*PROBLEM STATEMENT*
Please copy the stretch of data from its start through the line containing "pyautogui.click(x=544, y=417)", with both ends included. Leave the pictures out.
--- START ---
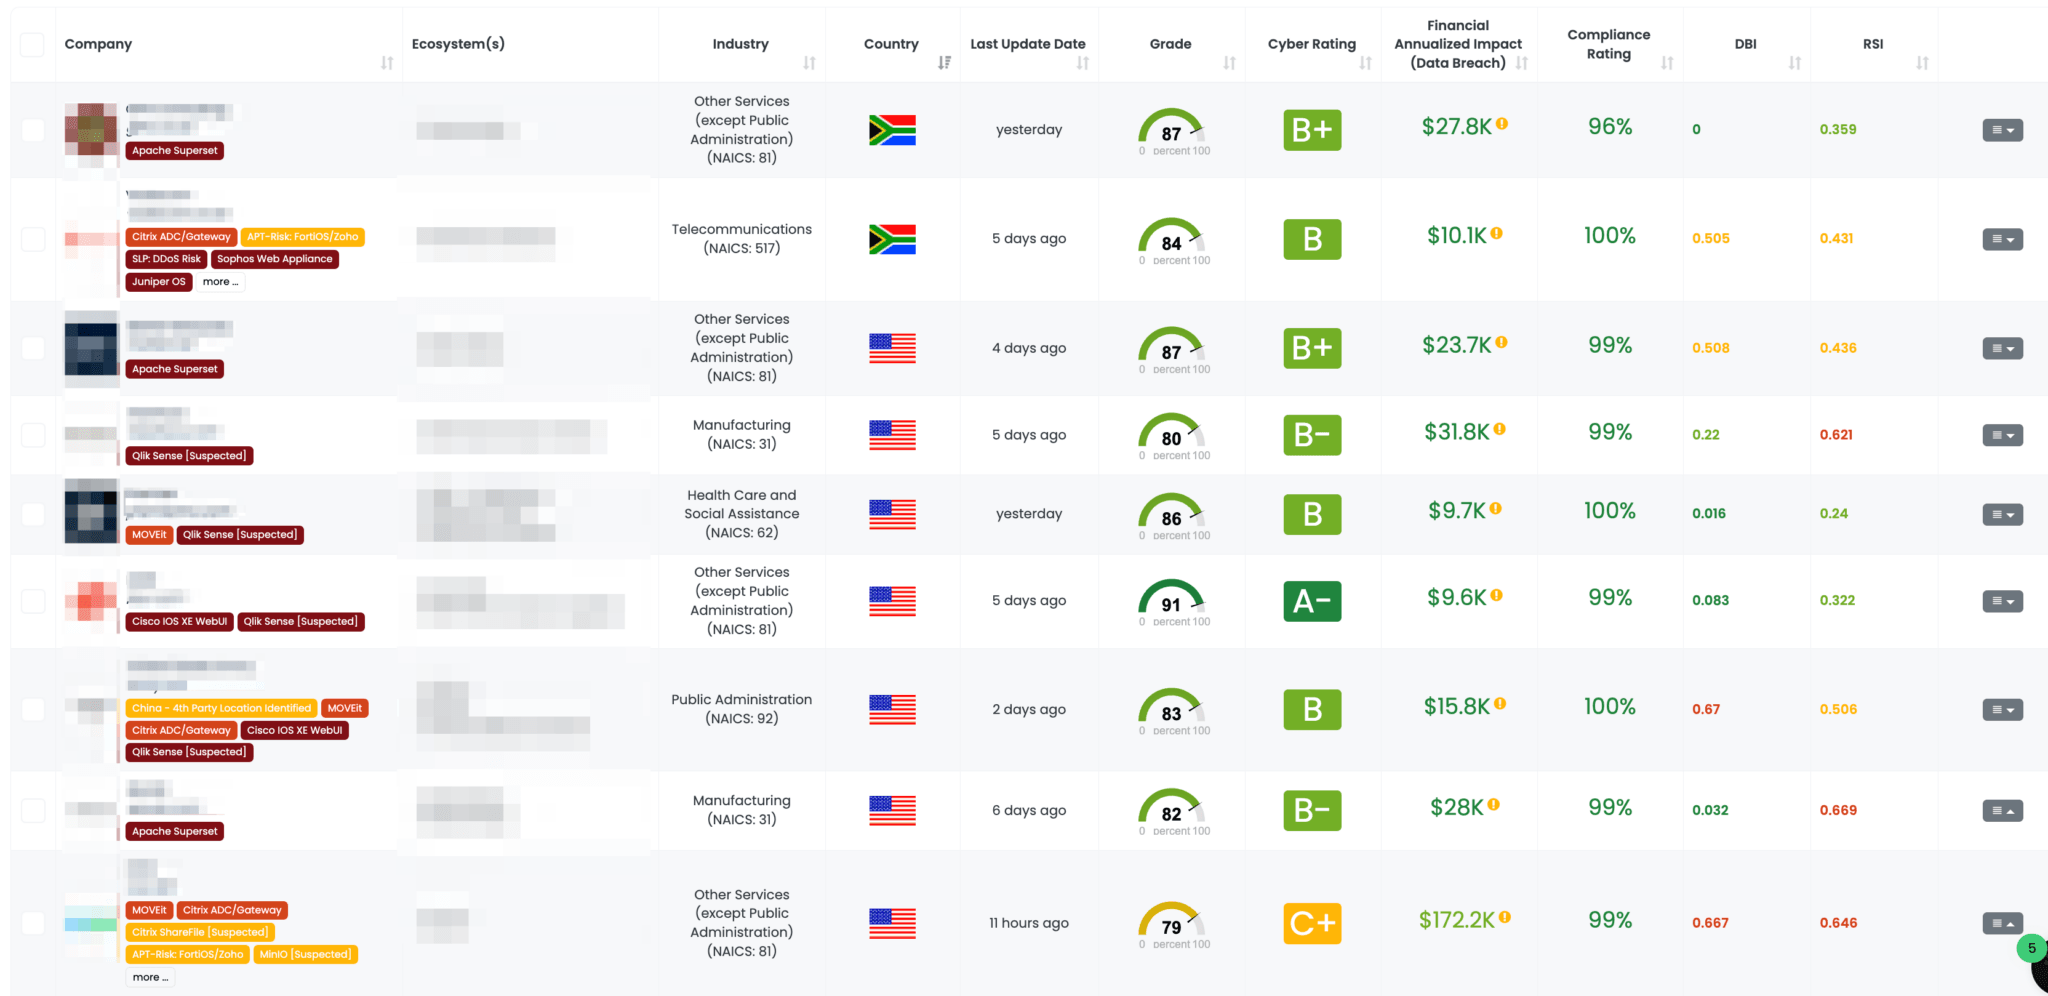Open the action menu for first row
2048x996 pixels.
2002,130
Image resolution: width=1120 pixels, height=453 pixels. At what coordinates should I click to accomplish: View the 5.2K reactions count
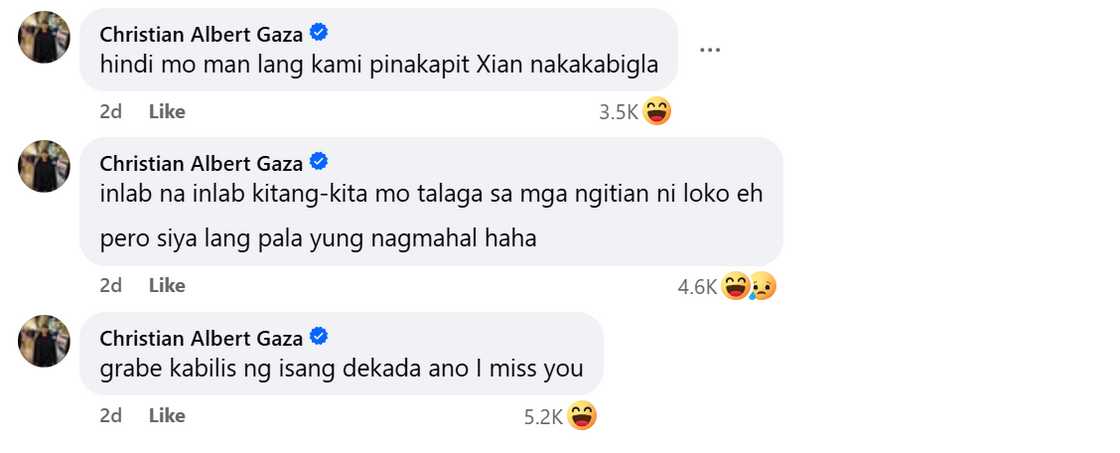pyautogui.click(x=544, y=417)
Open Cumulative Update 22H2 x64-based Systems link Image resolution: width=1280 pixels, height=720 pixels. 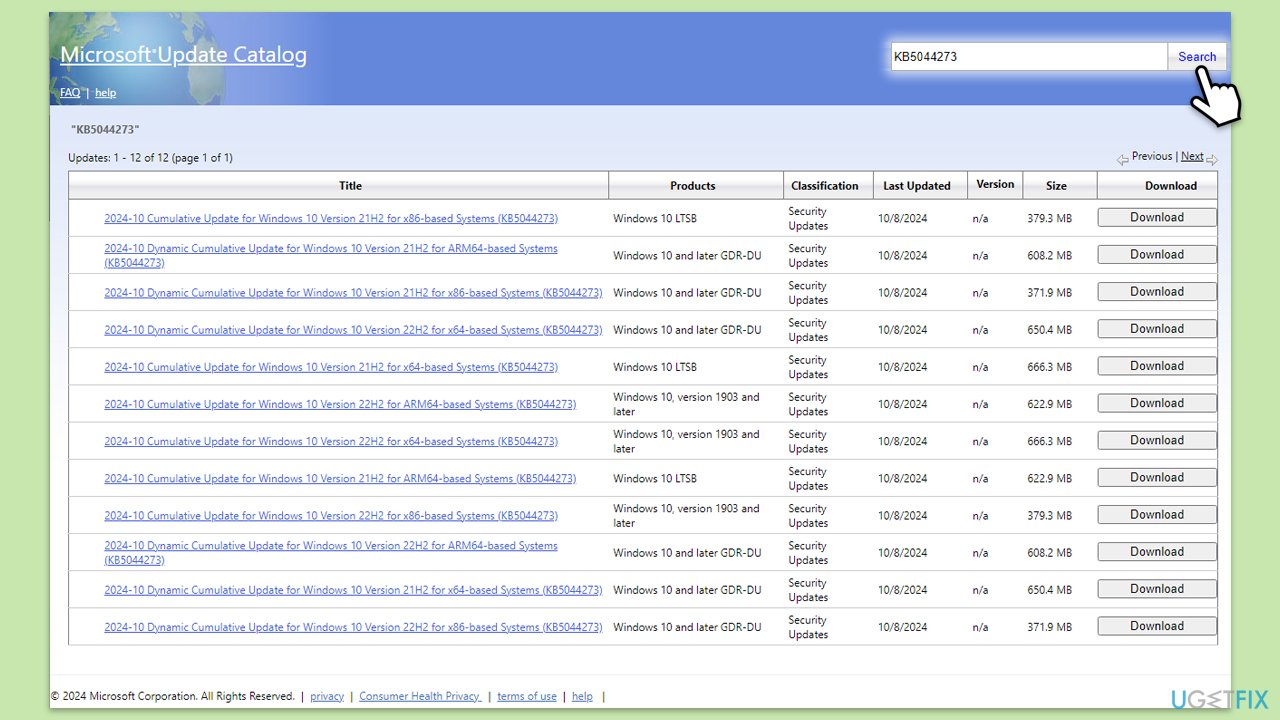331,441

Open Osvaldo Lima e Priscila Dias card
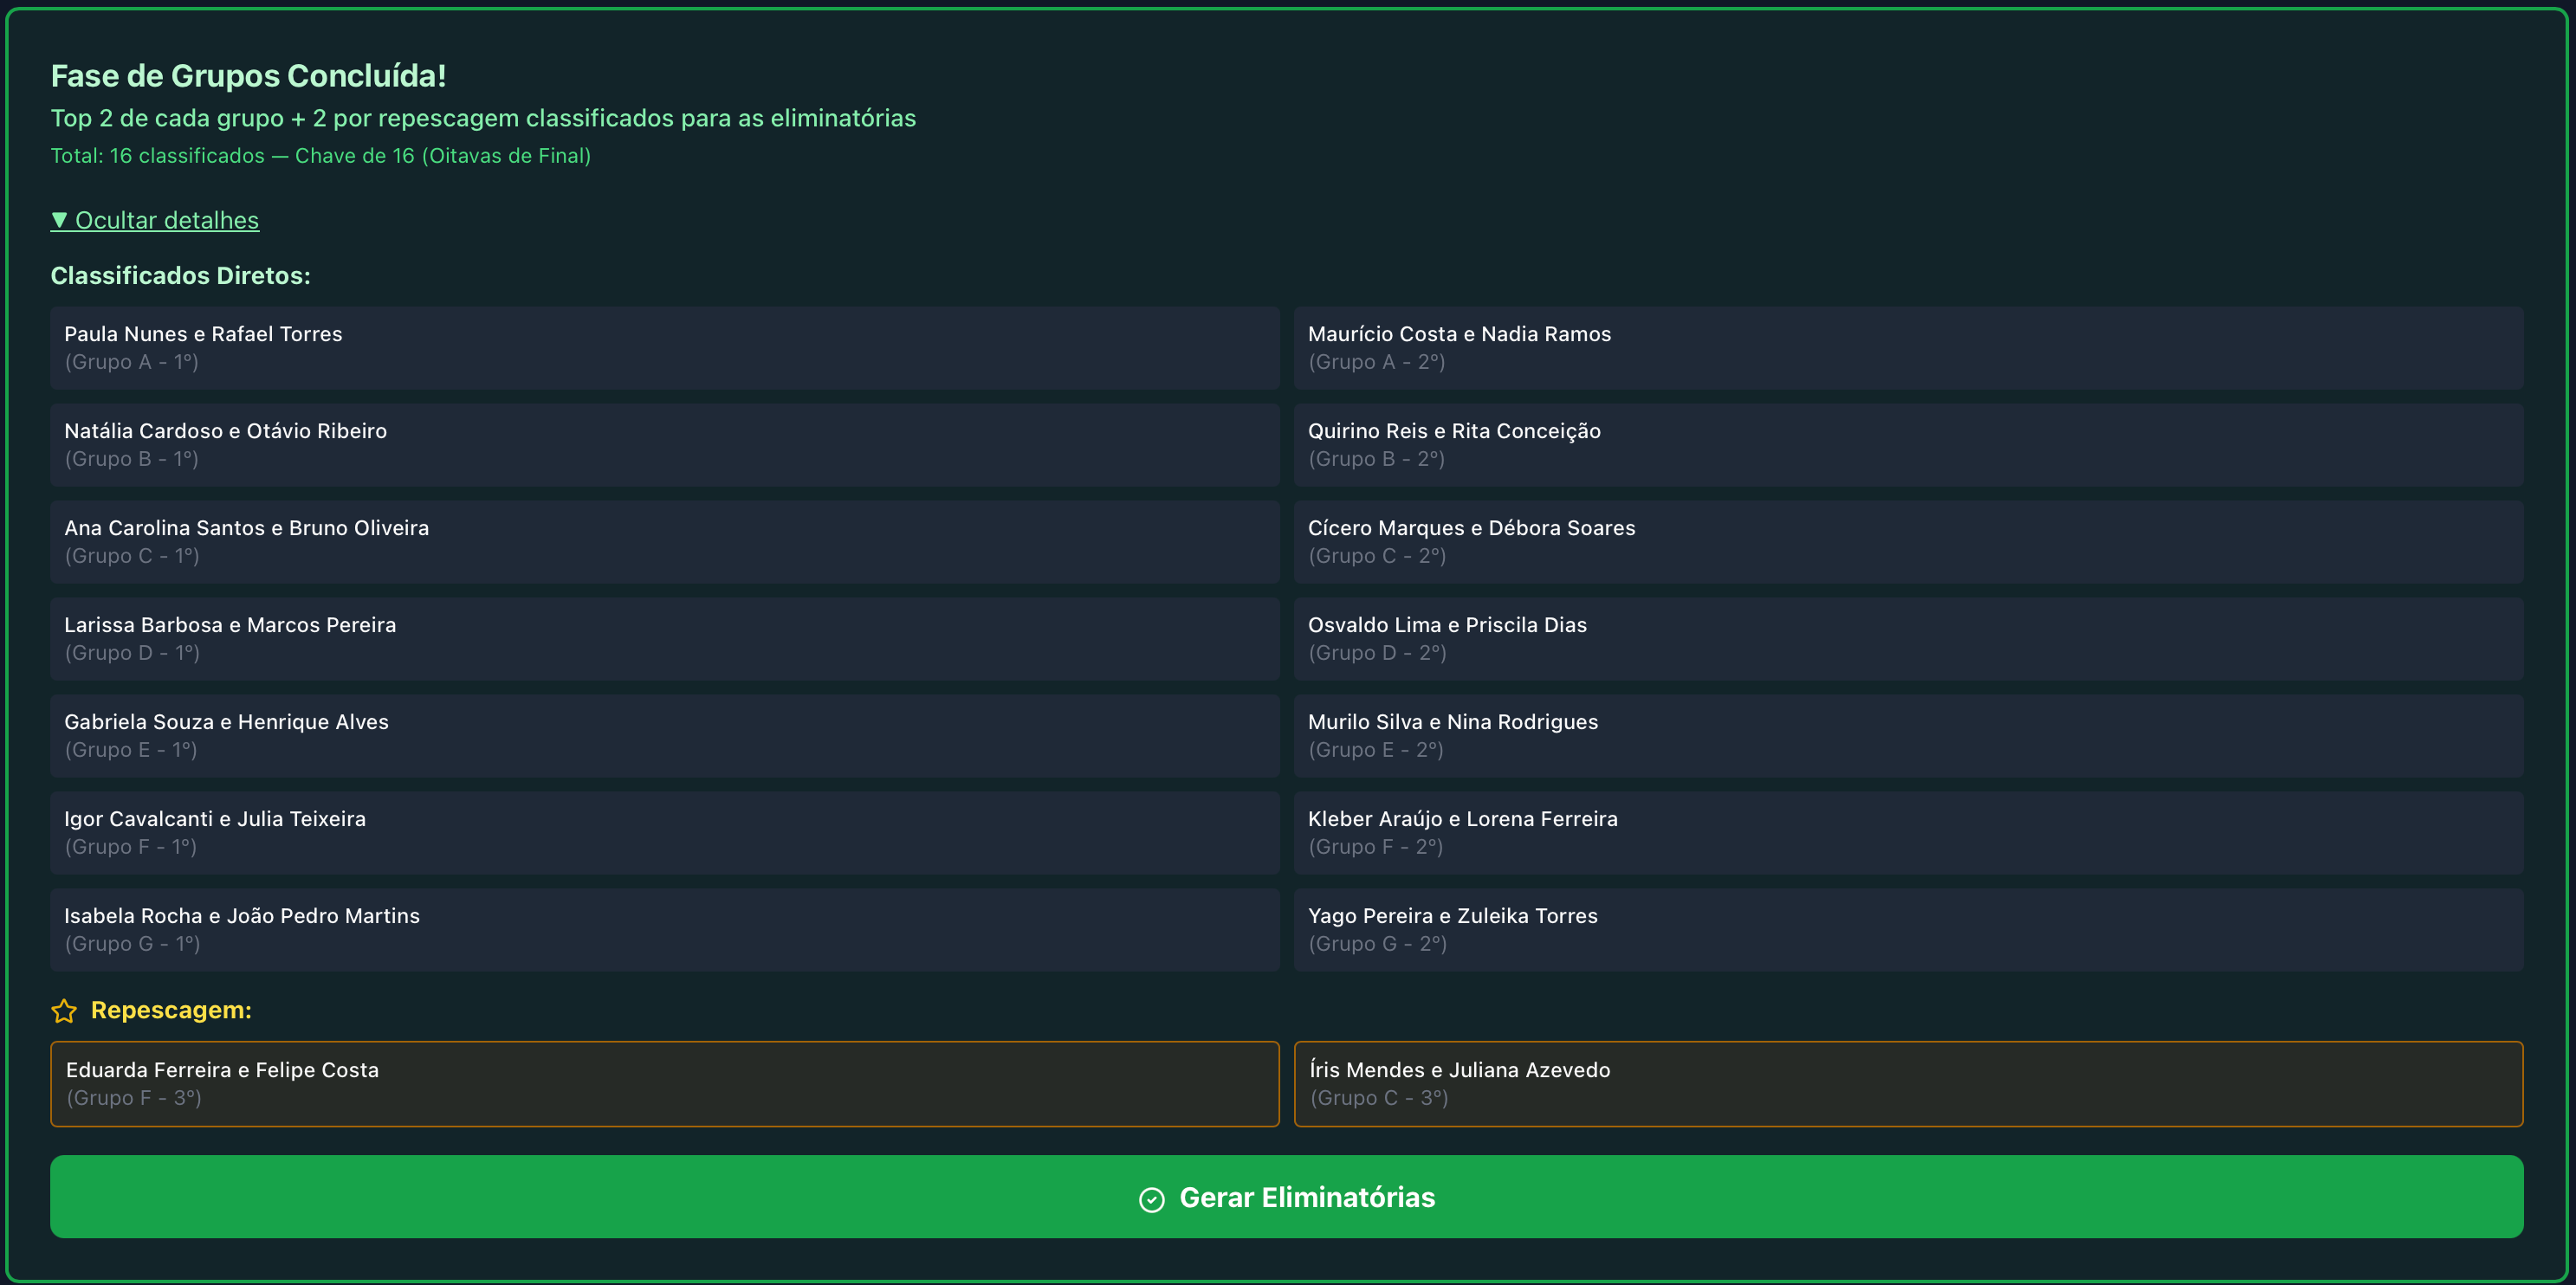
--- END ---
*TASK OUTPUT*
Open the action menu for first row
2048x996 pixels.
2002,130
Image resolution: width=1120 pixels, height=453 pixels. At what coordinates should I click to accomplish: View the 5.2K reactions count
pyautogui.click(x=544, y=417)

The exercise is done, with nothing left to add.